You have to have a long-term plan: Among the exhibits at the Colditz museum is a row of moldy jam jars. Turns out a British officer secreted the jars under his bed and nurtured dry rot cultures for insertion into the wooden walls and joists of the castle. Once there, all he had to do was wait 25 years for the castle to come crashing down. Now if the euro designers had a slightly better plan than "there is no escape, ever" we wouldn't be spectators to one of the greatest financial disasters of our lifetime.

 

Not so dolce vita: The pressures in Italy are easily measurable. The Bund spread reached 550bp vs. 130 back in April. That's the Greek level from 2010 and represents a 12% loss in Italian bonds YTD. Not good if you have to refi your debt from around 4.5% in June to 7.3% now. Even 1-year bill auction today sold at 6.1%. It could have gone for less but the ECB is prohibited by law from intervening in the primary auction market...one of those planning oversights.

 

But Italy is a special case and not one of those sybaritic Mediterranean morality tales. It has a primary budget surplus (before interest payments), long debt maturity, low foreign liabilities and a self-funding deficit thanks to a high savings rate. Its problem is extremely low growth (GDP per capita below 2000) tied to a hopelessly uncompetitive exchange rate. Now couple this with a Bunds/OATs spread widening to 167. This is really worth looking at because for most of the decade, investors only needed a 30bp premium to hold French government paper. But now they need 146. Ouch.

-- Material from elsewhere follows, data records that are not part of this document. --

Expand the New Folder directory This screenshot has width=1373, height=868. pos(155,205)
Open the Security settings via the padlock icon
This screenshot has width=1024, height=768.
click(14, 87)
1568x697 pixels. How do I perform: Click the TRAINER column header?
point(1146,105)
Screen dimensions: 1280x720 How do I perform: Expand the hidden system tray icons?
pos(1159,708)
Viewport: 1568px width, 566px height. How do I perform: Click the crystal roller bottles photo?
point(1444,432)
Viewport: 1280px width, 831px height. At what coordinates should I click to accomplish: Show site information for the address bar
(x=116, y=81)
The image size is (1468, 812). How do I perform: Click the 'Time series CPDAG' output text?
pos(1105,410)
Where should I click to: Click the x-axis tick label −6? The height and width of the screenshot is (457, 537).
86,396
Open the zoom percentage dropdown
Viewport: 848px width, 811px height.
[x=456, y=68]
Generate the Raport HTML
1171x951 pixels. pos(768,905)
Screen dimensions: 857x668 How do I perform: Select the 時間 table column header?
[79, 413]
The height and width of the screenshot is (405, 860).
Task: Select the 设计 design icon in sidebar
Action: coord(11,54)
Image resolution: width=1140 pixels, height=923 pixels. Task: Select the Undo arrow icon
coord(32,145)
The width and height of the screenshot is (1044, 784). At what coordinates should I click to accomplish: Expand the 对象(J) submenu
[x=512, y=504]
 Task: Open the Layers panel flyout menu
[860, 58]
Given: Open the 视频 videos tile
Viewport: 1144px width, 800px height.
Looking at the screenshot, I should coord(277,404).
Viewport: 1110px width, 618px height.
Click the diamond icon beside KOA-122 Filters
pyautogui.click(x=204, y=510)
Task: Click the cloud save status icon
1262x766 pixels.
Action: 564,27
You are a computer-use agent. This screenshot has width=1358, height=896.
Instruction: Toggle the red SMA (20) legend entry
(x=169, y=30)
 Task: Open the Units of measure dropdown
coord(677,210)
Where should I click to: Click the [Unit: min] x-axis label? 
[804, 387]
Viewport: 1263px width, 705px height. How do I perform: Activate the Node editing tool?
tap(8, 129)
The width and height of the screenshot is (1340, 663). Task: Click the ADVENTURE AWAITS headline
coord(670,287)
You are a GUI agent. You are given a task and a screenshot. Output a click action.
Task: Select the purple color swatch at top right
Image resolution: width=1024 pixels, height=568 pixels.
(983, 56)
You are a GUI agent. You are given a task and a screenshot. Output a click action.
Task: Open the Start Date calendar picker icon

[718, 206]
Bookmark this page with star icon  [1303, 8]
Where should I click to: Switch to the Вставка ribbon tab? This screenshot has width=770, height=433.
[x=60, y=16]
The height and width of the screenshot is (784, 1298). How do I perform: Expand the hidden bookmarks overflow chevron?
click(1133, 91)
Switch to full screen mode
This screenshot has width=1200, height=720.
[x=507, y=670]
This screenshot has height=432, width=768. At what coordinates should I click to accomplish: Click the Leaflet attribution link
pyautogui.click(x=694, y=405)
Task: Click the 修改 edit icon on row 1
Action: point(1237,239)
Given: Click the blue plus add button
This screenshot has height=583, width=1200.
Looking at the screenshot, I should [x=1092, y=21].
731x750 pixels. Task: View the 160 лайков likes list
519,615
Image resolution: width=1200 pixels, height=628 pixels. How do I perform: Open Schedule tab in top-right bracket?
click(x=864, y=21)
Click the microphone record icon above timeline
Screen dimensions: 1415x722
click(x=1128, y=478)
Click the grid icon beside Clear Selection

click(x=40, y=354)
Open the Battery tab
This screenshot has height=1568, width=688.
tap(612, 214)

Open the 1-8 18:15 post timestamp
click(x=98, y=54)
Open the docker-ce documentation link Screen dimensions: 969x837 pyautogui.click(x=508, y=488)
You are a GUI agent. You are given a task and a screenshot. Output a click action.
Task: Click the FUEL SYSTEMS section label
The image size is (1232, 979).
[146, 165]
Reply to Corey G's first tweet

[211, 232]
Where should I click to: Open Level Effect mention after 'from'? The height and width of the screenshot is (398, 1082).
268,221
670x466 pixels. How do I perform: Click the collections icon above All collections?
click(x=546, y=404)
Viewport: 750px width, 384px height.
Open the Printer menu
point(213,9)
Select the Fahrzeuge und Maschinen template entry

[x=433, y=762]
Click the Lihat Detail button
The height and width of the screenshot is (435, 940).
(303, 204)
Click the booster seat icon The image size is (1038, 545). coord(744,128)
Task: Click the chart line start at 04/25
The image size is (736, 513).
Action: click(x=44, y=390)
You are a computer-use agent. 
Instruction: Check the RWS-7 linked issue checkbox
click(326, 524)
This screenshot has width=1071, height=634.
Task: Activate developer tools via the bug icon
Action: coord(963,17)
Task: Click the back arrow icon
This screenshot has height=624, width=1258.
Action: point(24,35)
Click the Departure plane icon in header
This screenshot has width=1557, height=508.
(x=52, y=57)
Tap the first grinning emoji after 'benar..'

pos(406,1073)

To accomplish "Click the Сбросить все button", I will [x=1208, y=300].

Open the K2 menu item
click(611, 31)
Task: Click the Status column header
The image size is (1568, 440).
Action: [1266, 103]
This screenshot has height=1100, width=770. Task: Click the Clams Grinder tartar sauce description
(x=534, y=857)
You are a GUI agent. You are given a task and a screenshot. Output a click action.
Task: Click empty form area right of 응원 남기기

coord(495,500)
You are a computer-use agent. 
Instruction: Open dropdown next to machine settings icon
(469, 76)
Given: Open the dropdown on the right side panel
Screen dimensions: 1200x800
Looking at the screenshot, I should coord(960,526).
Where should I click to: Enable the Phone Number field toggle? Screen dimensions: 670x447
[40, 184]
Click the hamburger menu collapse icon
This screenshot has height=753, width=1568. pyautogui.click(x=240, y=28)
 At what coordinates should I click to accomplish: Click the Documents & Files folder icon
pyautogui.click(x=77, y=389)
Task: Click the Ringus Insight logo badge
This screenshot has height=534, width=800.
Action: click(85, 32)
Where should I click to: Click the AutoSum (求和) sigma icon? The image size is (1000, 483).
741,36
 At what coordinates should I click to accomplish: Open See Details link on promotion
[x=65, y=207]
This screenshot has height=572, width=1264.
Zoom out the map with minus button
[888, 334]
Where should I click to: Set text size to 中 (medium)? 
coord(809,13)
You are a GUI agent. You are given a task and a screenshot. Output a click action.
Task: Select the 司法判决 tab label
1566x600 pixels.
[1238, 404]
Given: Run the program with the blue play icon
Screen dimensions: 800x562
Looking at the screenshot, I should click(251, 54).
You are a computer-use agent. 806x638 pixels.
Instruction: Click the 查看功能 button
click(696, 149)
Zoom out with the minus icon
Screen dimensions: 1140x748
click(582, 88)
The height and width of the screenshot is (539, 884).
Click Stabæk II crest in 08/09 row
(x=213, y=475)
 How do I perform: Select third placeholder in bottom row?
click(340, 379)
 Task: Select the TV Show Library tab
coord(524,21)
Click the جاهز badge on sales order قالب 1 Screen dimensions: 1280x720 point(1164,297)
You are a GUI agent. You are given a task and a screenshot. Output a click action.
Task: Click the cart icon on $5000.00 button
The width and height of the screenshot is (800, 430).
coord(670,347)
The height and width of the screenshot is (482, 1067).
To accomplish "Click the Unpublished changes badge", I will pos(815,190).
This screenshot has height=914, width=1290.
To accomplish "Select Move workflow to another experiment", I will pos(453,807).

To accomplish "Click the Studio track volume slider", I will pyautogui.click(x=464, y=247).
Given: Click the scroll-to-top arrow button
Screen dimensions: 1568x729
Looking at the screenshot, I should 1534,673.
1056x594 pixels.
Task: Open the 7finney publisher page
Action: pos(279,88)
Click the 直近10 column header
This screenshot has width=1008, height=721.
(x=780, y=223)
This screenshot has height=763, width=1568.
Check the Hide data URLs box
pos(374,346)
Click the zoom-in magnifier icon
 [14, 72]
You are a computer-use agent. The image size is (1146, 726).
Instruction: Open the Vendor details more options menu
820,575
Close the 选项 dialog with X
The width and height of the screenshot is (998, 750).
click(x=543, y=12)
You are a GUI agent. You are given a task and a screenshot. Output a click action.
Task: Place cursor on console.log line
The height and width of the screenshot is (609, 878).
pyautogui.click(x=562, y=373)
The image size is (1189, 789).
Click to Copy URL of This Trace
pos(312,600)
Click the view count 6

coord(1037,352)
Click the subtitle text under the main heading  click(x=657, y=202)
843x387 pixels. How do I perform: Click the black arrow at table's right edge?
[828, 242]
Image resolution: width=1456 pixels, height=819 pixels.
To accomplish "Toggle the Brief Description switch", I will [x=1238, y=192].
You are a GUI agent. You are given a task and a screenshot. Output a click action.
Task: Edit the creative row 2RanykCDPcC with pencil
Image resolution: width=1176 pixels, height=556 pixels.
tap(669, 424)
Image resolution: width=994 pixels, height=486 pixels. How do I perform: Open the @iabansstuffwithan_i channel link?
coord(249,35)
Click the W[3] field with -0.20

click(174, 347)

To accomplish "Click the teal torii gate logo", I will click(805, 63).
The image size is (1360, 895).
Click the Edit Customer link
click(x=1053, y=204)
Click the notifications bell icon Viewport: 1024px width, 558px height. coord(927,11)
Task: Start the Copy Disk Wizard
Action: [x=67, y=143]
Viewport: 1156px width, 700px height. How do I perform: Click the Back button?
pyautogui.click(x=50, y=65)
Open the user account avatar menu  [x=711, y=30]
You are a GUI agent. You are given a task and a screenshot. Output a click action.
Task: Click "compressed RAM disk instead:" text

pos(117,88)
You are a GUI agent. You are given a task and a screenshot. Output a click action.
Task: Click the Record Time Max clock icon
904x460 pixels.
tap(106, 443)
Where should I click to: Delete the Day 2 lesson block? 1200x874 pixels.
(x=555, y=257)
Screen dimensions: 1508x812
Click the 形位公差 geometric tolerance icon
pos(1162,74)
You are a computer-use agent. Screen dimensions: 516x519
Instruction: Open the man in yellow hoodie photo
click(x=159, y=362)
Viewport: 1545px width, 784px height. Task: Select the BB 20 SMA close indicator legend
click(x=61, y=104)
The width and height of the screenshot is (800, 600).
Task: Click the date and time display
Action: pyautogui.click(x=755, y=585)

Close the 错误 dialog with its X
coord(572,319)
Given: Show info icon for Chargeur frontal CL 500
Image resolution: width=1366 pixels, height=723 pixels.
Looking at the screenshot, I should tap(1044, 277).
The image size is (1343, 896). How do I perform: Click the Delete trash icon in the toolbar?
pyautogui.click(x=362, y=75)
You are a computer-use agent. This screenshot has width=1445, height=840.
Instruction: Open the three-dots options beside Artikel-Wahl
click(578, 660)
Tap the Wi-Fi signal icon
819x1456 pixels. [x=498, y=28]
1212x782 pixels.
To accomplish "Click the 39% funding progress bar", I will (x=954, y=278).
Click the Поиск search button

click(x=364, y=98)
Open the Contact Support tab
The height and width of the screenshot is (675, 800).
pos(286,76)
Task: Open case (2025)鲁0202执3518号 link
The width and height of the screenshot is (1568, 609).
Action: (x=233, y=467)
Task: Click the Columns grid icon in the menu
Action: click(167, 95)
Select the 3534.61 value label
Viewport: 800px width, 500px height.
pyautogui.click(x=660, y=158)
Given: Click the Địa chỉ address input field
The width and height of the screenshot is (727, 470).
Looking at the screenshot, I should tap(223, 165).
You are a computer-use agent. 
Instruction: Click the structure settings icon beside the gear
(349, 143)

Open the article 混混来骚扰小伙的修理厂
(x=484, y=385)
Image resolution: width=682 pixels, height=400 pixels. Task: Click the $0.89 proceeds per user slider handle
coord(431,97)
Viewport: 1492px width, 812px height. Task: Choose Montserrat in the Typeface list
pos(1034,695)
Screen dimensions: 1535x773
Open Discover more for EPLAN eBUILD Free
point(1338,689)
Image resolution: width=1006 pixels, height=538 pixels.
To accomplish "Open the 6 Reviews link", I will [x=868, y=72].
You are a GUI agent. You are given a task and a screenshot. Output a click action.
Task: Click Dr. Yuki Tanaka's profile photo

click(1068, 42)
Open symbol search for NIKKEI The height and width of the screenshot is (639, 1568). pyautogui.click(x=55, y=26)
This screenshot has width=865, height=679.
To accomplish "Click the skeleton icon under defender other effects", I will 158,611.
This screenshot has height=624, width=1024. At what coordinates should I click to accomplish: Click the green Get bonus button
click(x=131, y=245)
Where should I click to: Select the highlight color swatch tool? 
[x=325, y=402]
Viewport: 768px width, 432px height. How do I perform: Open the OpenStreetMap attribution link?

The last quartet: And all this shows the paucity of thought from the EU. The austerity at any price crowd has no articulate opposition. Growth, employment, competitiveness are simply not mentioned by anyone in power. It's just cutting expenditure and fighting the inflation chimera. How does this end? 1) Someone calls the bluff and does an Iceland 2) a "core" Eurozone emerges of Germany, France, Netherlands and Austria or 3) austerity growth wins the day. If it's the last, I will be in the front row of Porcine Airlines.

 

US really better: The trade gap narrowed a lot more than expected. Exports are up 16% from last year and imports have been flat since March. You can put that down to the oil spike back then. Industrial and capital goods have done particularly well. If this keeps up, there should be a net gain of 0.3% to GDP. Not enough to offset the fiscal drag but better than most expectations. You can see some of the effects here, which measures the free fall in government vs. private job openings from this week's JOLTS:

 


Source: Federal Reserve Bank of St. Louis, Economic Research



And you can see the continuing success story of corporate profitability here in the measure of labor costs to profits where they are the lowest, well, ever. We'll spare the "share of labor in the recovery" story for another day.

 
Source: Federal Reserve Bank of St. Louis, Economic Research



Bottom Line: Keeping volatility down. Raising cash and using the trading opportunities in bonds. Trimming international especially Europe; DAX is 11% off October lows; but sentiment is very negative. This bond rally is all about the need to cover much higher margins on repos for European and Italian bonds but could have more to go.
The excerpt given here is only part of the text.